President's Budget Reveals Major Cuts and Priorities
As expected, the document proposes to increase Defense Department spending by $52 billion offset by reductions to domestic programs in the same amount (many in DOT, Interior, EPA and Energy) while leaving Social Security untouched. As is usually the case with a president’s budget request, the proposal is largely considered “DOA” in Congress, however the document sends important signals on where the Administration stands on many pending environmental, social and fiscal issues.

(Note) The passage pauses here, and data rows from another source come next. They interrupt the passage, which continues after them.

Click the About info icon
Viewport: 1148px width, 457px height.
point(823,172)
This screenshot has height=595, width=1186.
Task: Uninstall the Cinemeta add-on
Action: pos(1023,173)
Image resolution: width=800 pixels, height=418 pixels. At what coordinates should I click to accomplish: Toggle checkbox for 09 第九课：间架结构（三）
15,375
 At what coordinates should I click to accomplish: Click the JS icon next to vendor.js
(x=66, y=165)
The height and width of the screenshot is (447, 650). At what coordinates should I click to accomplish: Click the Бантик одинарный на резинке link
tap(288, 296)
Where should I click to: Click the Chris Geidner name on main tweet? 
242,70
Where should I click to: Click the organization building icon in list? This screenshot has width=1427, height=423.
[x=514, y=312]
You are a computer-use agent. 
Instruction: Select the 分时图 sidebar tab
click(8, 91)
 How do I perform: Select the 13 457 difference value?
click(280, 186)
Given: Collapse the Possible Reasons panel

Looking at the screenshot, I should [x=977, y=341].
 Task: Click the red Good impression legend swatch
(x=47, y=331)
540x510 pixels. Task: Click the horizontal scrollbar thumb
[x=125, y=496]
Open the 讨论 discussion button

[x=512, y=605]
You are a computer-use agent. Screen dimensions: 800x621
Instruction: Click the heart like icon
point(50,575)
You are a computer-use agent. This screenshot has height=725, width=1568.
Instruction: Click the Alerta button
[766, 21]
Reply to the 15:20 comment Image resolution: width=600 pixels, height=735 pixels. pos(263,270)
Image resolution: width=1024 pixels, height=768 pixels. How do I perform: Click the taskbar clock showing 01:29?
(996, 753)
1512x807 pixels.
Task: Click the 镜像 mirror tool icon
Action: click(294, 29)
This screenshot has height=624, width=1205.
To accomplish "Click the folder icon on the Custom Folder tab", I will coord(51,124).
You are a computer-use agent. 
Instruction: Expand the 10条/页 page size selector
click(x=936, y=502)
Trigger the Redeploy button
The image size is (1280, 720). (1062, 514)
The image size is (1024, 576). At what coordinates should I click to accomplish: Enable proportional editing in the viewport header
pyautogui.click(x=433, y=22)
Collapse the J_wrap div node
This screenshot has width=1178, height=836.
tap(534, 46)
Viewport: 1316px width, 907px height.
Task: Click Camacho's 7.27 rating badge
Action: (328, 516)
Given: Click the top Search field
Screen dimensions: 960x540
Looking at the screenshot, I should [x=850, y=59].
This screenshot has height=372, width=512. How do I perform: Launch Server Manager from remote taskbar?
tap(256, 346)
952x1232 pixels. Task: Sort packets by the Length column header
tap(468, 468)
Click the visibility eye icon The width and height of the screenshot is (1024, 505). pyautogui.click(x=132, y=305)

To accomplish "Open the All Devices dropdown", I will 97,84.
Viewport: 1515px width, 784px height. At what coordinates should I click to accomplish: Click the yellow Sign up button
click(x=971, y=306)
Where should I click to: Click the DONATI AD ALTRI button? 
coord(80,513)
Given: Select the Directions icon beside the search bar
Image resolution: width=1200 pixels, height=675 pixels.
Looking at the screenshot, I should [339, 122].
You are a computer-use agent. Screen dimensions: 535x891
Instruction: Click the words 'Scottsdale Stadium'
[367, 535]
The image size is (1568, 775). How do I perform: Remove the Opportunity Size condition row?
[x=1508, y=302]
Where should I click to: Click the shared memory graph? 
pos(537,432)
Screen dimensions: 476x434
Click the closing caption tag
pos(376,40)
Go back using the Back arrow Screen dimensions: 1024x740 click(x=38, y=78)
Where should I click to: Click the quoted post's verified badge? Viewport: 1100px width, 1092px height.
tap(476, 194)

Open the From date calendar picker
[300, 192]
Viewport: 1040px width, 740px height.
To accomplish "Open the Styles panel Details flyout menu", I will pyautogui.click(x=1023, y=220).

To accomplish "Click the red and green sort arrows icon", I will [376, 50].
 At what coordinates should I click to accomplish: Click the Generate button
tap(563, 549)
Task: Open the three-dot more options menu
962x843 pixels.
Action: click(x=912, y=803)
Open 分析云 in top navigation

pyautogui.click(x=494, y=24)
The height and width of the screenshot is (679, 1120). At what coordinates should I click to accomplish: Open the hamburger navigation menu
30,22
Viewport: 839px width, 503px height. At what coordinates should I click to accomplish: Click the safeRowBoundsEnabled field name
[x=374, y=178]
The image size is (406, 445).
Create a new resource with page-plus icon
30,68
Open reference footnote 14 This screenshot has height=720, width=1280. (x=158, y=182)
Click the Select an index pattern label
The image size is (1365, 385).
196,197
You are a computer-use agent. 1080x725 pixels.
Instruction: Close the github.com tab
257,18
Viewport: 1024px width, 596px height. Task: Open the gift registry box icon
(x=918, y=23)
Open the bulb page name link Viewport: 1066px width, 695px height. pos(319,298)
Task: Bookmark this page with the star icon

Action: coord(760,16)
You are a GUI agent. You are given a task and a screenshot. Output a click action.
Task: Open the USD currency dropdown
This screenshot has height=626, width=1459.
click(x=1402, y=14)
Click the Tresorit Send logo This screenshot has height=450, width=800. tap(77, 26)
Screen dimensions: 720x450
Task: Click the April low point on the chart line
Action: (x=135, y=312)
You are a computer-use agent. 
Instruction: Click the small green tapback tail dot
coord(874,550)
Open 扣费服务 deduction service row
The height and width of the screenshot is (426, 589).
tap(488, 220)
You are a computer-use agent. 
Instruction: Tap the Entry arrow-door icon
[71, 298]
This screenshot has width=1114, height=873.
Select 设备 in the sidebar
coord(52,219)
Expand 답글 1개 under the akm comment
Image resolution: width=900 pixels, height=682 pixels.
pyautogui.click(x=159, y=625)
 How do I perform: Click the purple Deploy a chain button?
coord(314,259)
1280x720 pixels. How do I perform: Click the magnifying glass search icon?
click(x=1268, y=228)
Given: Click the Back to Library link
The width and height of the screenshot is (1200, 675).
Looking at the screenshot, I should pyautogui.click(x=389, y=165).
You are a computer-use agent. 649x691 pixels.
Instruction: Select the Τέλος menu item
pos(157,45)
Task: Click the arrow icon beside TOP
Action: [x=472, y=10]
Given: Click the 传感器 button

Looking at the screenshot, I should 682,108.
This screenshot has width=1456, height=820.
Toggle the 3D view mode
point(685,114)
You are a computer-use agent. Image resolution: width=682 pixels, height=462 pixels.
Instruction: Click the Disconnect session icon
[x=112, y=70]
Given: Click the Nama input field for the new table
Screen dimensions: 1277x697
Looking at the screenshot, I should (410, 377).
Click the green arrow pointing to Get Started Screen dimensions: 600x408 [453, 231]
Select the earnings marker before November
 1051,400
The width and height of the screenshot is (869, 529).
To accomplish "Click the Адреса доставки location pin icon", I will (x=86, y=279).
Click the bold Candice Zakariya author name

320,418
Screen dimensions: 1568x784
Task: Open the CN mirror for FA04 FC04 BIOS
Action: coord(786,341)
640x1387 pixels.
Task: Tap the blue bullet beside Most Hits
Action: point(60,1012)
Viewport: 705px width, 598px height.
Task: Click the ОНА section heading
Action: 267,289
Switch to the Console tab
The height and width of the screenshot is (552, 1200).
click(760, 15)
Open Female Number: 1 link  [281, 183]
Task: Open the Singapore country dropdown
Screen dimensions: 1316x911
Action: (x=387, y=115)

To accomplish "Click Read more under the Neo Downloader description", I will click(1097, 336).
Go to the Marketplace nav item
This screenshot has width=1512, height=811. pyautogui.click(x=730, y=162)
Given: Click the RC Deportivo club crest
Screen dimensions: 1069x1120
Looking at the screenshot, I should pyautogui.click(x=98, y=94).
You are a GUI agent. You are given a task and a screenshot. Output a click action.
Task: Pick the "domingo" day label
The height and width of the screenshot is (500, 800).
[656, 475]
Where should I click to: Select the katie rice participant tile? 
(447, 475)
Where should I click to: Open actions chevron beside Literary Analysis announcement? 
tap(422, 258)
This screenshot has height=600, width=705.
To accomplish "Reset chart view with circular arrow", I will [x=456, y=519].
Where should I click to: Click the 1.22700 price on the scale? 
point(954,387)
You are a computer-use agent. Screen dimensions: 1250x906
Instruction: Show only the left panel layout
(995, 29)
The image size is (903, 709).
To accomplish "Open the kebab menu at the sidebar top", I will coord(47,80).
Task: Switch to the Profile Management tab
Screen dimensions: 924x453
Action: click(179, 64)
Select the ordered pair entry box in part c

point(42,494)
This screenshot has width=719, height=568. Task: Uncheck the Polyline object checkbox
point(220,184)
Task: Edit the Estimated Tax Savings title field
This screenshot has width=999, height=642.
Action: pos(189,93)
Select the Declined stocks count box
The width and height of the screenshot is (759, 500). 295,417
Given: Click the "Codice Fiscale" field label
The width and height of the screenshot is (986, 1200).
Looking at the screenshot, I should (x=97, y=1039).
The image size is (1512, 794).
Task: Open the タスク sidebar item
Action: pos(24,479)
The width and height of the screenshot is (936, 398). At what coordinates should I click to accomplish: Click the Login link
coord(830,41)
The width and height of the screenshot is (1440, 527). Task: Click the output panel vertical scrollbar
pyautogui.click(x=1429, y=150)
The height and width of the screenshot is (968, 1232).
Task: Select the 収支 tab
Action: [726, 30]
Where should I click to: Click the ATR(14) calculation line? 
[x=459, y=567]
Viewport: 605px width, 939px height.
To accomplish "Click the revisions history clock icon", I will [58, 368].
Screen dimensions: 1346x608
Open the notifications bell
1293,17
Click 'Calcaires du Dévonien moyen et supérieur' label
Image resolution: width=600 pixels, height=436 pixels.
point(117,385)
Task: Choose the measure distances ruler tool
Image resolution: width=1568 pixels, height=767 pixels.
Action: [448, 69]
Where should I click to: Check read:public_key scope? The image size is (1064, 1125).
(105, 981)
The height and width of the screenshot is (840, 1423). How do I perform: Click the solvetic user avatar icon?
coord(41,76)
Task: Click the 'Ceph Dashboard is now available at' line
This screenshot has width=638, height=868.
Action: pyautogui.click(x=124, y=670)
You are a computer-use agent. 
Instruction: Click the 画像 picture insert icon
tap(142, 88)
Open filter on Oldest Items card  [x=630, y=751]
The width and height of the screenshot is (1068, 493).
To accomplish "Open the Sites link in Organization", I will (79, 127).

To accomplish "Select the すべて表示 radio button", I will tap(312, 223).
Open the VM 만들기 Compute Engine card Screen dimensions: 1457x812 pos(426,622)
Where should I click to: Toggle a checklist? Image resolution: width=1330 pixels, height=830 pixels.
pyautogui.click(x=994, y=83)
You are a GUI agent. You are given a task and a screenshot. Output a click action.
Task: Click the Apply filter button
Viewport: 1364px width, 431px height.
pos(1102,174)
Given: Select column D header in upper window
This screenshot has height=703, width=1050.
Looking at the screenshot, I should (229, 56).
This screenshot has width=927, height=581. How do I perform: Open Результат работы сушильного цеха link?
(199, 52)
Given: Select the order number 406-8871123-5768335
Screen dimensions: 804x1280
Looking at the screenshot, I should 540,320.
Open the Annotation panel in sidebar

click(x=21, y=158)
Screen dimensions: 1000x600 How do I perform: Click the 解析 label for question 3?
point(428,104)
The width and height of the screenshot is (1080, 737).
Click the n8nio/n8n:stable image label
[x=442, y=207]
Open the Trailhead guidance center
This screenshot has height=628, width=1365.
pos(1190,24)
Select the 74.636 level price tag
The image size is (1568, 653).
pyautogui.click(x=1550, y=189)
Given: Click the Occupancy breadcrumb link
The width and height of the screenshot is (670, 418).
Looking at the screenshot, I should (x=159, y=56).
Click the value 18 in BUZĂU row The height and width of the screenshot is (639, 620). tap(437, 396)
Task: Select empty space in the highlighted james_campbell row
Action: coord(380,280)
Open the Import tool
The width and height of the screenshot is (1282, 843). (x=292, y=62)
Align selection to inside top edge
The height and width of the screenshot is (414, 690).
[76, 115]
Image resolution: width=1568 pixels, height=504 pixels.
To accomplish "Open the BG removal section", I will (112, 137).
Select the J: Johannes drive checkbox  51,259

The President proposes to eliminate 66 federal programs across a range of issue areas including some programs important to many
CONEG states, most notably HHS’s Low Income Home Energy Assistance Program (LIHEAP), DOE’s Weatherization Assistance Program and State Energy Program, HUD’s Community Development Block Grant, and the Northern Border Regional Commission.
Of interest to
CONEG, the President requests $636M in new funding (a 60% cut from FY2017 funding and a 28 percent reduction in staff) for DOE’s Office of Energy Efficiency and Renewable Energy, and eliminates WAP and SEP “due to a departmental shift in focus away from deployment activities and towards early-stage R&D for energy efficiency and renewable energy technologies.” Funding for solar energy programs would be reduced from $241M to $69.7 million (71 percent cut) and wind energy research would decline to $31.7 million from $95.27 million (67 percent cut). DOE’s Office of Nuclear Energy and Office of Fossil Energy are also slated for cuts of 31 and 54 percent respectively and funding for ARPA-E would be reduced by 93 percent from $290 million to roughly $20 million.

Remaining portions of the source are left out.